Ho sempre lavorato all’estero pensando che l’Italia fosse solo il paese dove tornavo, in fondo c’era pace, cultura, bellezza, di sicuro non aveva bisogno di una come me, che preferisce affondare i piedi nella sabbia del deserto tra i dolori della gente. Poi ti accorgi che il tuo paese è in preda a una follia collettiva dove si parla di tornare indietro invece che di andare avanti, di muri invece che di ponti, di doveri invece che diritti, di chi è prima e di chi è dopo. E allora ci accorgiamo di quanto le voci degli altri siano importanti anche per noi, che un paese che si chiude non progredisce, che un paese che non accoglie non sarà accolto.
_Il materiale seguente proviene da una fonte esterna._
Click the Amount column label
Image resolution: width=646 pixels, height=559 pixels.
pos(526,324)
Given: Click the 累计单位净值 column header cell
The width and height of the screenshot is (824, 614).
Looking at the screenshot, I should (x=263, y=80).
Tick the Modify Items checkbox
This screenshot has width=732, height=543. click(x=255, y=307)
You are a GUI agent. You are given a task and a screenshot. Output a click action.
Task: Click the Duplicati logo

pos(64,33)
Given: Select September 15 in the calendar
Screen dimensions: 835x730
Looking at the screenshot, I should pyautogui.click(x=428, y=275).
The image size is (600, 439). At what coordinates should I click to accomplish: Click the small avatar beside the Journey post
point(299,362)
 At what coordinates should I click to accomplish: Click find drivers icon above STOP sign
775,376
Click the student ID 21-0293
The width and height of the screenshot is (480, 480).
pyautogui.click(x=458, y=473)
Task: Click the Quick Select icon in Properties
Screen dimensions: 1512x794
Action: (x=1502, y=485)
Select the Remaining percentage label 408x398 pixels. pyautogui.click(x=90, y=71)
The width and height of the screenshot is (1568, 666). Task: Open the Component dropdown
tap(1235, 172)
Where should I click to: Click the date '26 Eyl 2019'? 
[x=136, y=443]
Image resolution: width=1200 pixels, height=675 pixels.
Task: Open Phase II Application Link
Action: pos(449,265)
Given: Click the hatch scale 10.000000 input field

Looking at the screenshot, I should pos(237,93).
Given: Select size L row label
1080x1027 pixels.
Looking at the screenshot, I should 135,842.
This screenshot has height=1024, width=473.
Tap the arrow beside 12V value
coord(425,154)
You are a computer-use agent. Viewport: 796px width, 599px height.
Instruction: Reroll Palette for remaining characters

Un paese che offende non sarà amato.
Passeggio per Roma sommersa dalla pattumiera, attraverso Viale Trastevere al buio perché i lampioni non sono accesi e penso a questa città malata, a questo paese fragile e tutti quelli che dovremmo raccontare. E lo faremo. E’ la nostra promessa, ma quella piccola comunità che è diversa, che ha voglia di crescere, non di cambiare perché questa è un’illusione politica, quella comunità che sa che si può scegliere di esseri più attenti, più curiosi, più partecipi. Semplicemente più, a loro ci rivolgiamo e alle tante persone lo sono già, quelli che insegnano, creano, pensano, aiutano, dedicano o anche semplicemente si informano.
Che non si arrendono. Che non si guardano indietro se non per assaporare i bei ricordi e le battaglie combattute. Siamo in guerra perché piovano meno bombe, ci sia meno disonestà, più cura, più presenza, più empatia, più umanità. Sempre più.
Non mi resta che ringraziare tutti i bullettini, quelli che ogni giorno o ogni settimana si sono dedicati al nostro progetto e ai loro programmi, ma soprattutto a chi ci ha letto, ascoltato, condiviso, seguito, tutto questo è per quel mondo che vorremmo, nel frattempo continueremo a raccontare quello che abbiamo.
Ovunque voi siate: buone feste, buon anno, buoni propositi da Barbara Schiavulli e dalla Redazione diffusa di Radio Bullets.